**Page excerpt**
-.-.-

Direct estimation of imperviousness at subdivision level using aerial photos required usage of GIS spatial data in addition to the 0.3m orthophotos described above. The GIS vector data layers include: 1) a subdivision map for identification and random selection of subdivision samples, where a total of 115 samples out of the available 3280 subdivisions were selected; 2) planimetric data, used in conjunction with the orthophotos, to expedite digitizing of impervious surface in subdivisions for which the planimetric data was available; and 3) a digital road network to expedite calculation of impervious surface originating from streets. All of the data used in this part are digital spatial data in ArcView shapefiles.

-.-.-

**Directives**
**A.** Rewrite the paragraph of the imperviousness excerpt that begins "Direct estimation of imperviousness" as a short bulleted list that keeps its main facts.
**B.** Transcribe the imperviousness excerpt between "Direct estimation of" and "in ArcView shapefiles.", inclusive.
**C.** According to the imperviousness excerpt, how many subdivision samples were selected, and out of how many available subdivisions?
The data after the imperviousness excerpt is separate material.

**Given information**

-.-.-

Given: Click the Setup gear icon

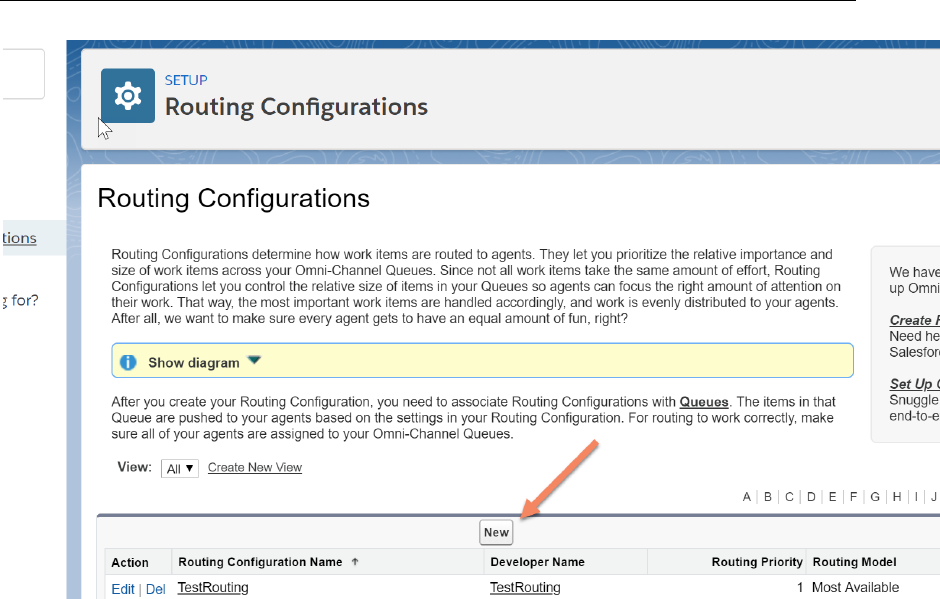Looking at the screenshot, I should click(x=127, y=96).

-.-.-

**Answers given**
**A.**
- Estimating imperviousness at the subdivision level from aerial photos needed GIS spatial data along with the 0.3m orthophotos.
- A subdivision map was used to identify and randomly select samples: 115 of 3280 subdivisions.
- Planimetric data, used with the orthophotos, sped up digitizing of impervious surface where it was available.
- A digital road network sped up calculation of impervious surface from streets.
- All of the data were digital spatial data in ArcView shapefiles.

**B.**
Direct estimation of imperviousness at subdivision level using aerial photos required usage of GIS spatial data in addition to the 0.3m orthophotos described above. The GIS vector data layers include: 1) a subdivision map for identification and random selection of subdivision samples, where a total of 115 samples out of the available 3280 subdivisions were selected; 2) planimetric data, used in conjunction with the orthophotos, to expedite digitizing of impervious surface in subdivisions for which the planimetric data was available; and 3) a digital road network to expedite calculation of impervious surface originating from streets. All of the data used in this part are digital spatial data in ArcView shapefiles.

**C.** 115 samples were selected out of 3280 subdivisions.